Just a curiosity for anyone who knows about these trees! Its spring here in the North East of U. S. and my poplar tree is spewing out this "stuff" that looks like long tendril flowers. They are all over the place! May I ask, "Are they edible." Does it matter? Should I just put them in my compost heap?
Curious at, firstname.lastname@example.org
- I just added a description of the flowers; long tendril seems to fit. (SEWilco 04:24, 12 May 2007 (UTC))
"Invasive" roots. Best choice?
"Invasive" is a word commonly used for roots that damage things. But is it the best word to describe the root systems of all Poplars in general. If a poplar is located alone in the middle of a 2 acre parcel, its roots would not be invading anything, but the article is worded to label the roots of a tree like that as "invasive" also. "Fast growing" might be a more universal word. M.D. Vaden of Oregon.Mdvaden 16:40, 27 July 2007 (UTC)
Hi, another user here, wonder if this post marks an opportunity to include RHIZOMES in the article... — Preceding unsigned comment added by 2601:282:901:D40B:3847:D9D4:C0FB:701D (talk) 20:46, 29 March 2017 (UTC)
suggestion for Uses - Land management
The current text in the Uses - Land management section singles out P. nigra as the species used in field shelterbelts.
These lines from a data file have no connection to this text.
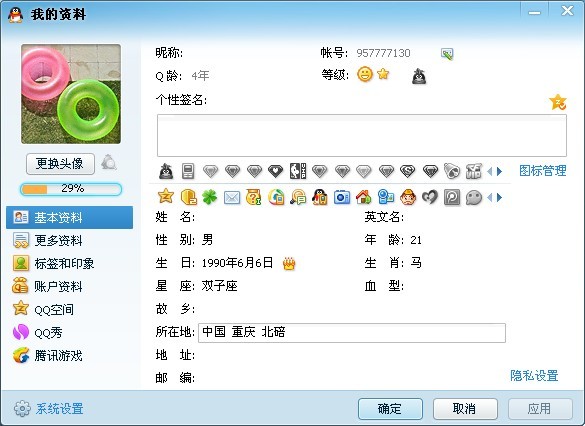
Task: Click the 所在地 location input field
Action: 352,333
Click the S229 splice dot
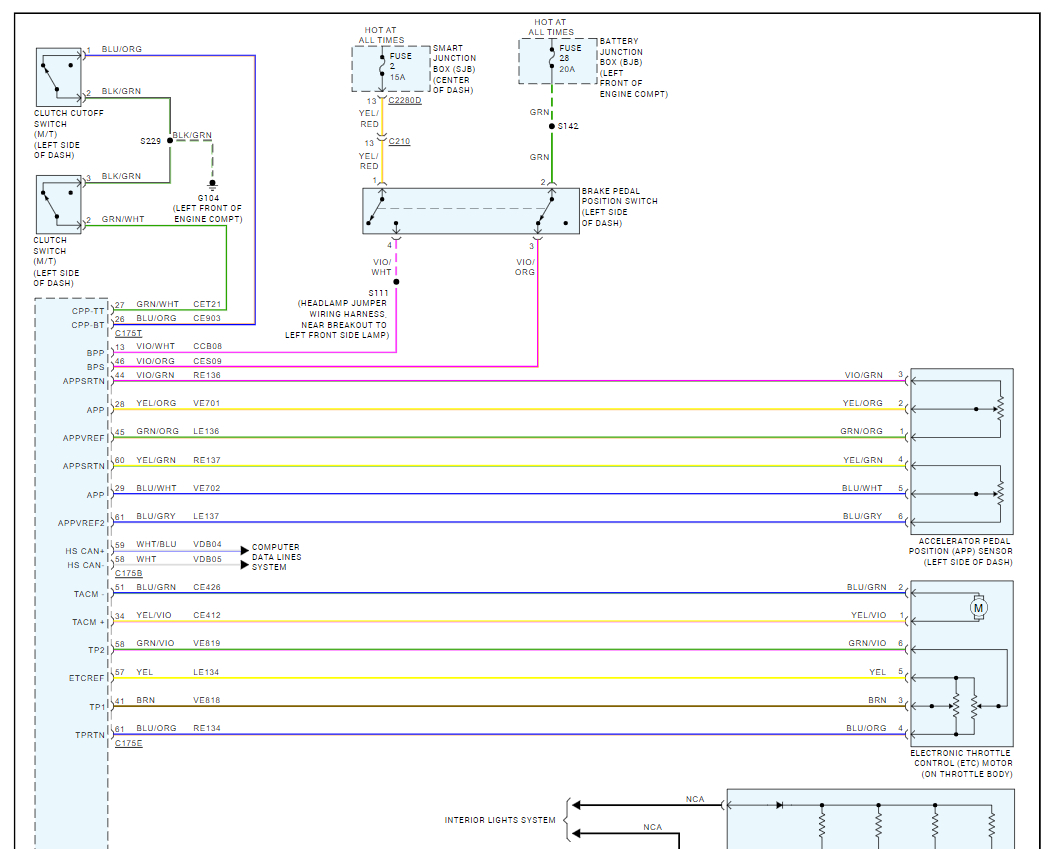 point(170,141)
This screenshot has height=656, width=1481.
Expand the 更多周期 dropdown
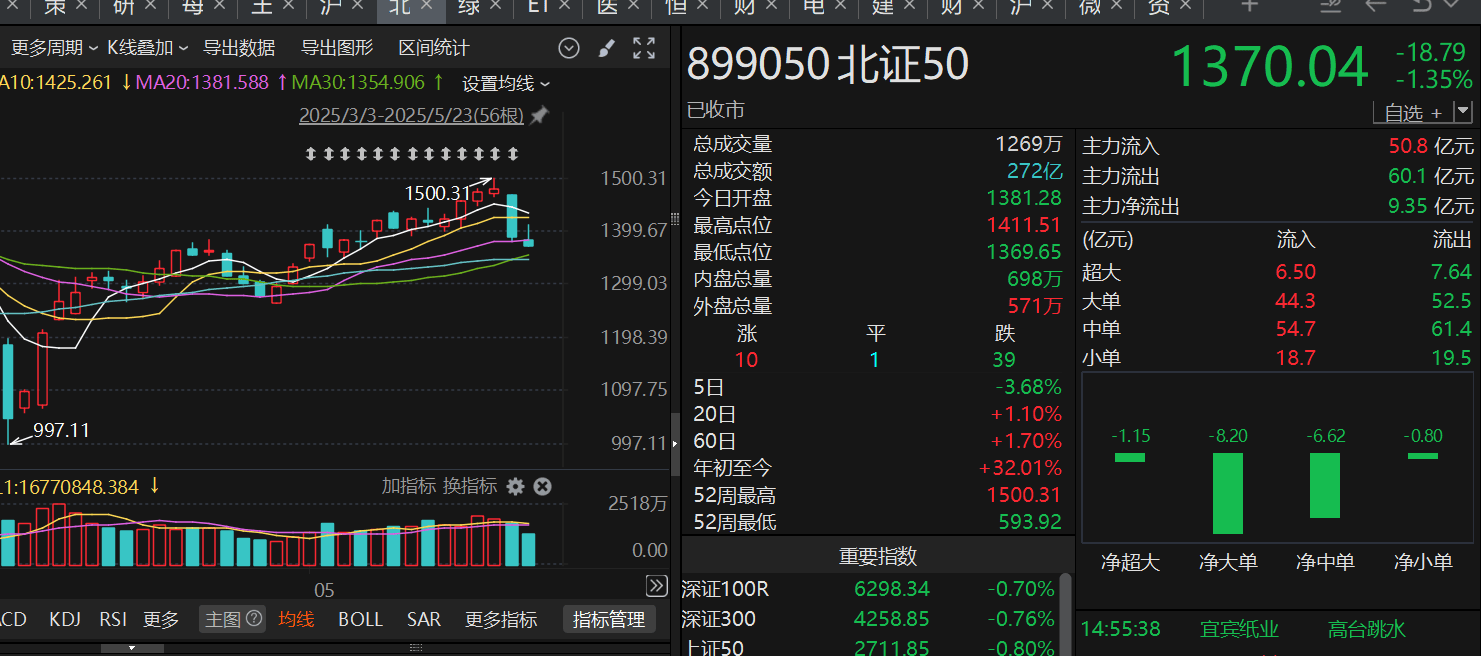(54, 48)
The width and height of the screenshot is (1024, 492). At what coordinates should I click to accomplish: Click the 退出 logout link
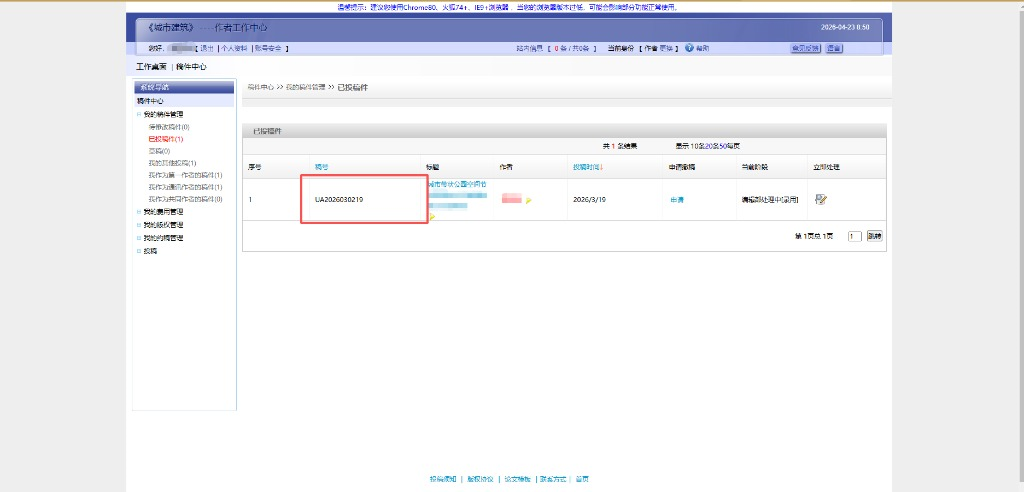pyautogui.click(x=207, y=48)
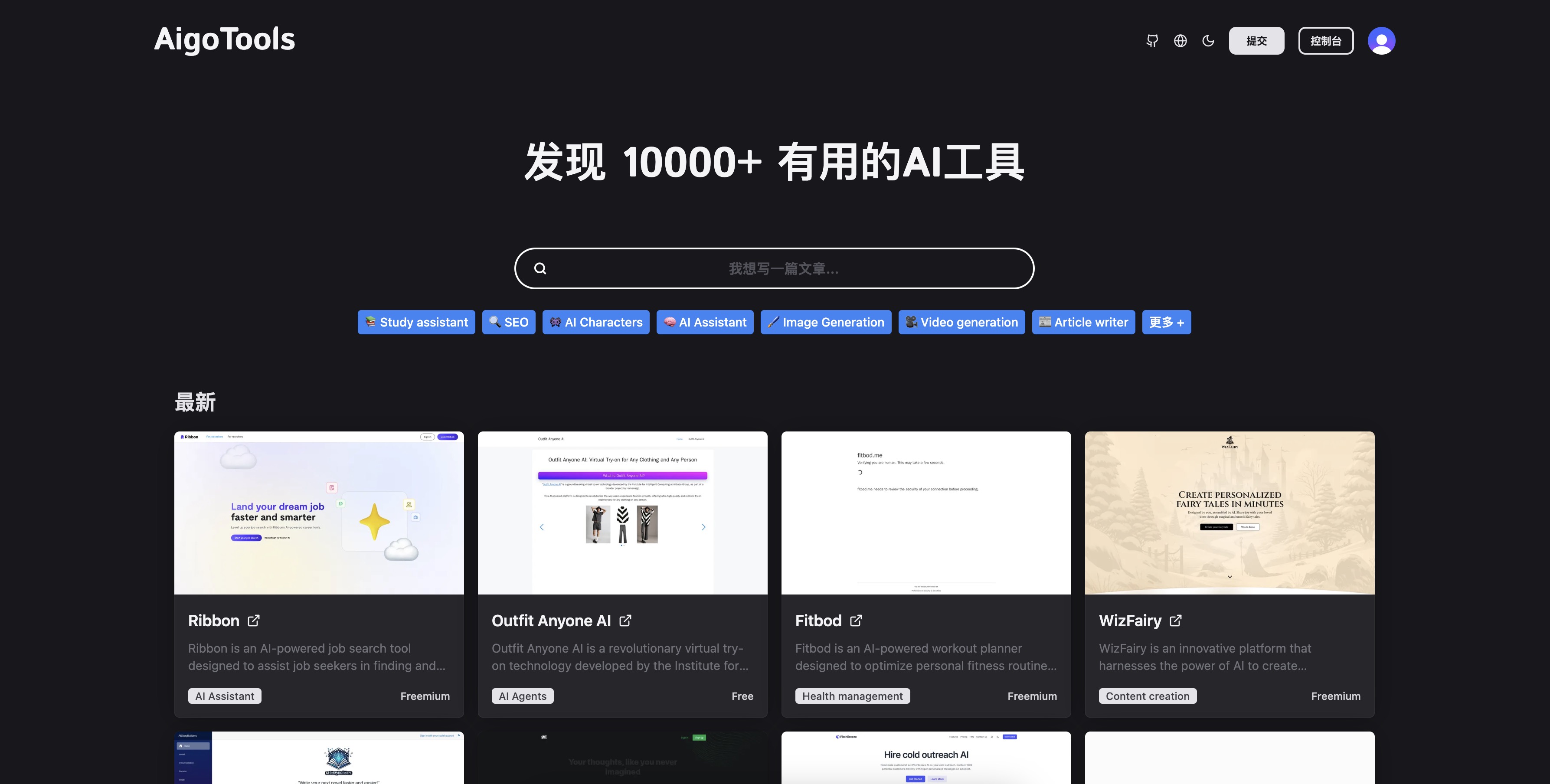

As an employee of the branch of the Canadian federal government responsible for providing field shelterbelt trees to all of western Canada, I am aware that this is somewhat incorrect and misleading.
In western Canada, at least, we have a significant portion of old shelterbelts that are P. alba or hybrids such as P. x euramericana. Additionally, newly released hybrid clones (P.x Walker, P. x assinboine) are shipped out each year to farmers. I feel it is not appropriate to suggest that P. nigra is used exclusively or preferentially.
I have tried to find acceptable citations for the above claims, but there are probably more appropriate publications to be found. If a person wished to pursue this matter further they might have success searching for publications under the "Prairie Farm Rehabilitation Administration (PFRA) - Agriculture and Agri-Food Canada", or the "Poplar Council of Canada"/"Poplar Council of America".
PFRA-AAFC "Trees and Shrubs for Prairie Shelterbelts" http://www4.agr.gc.ca/AAFC-AAC/display-afficher.do?id=1286907236630&lang=eng
This referenced addition:
"*Baking trays from peeled poplar are biodegradable."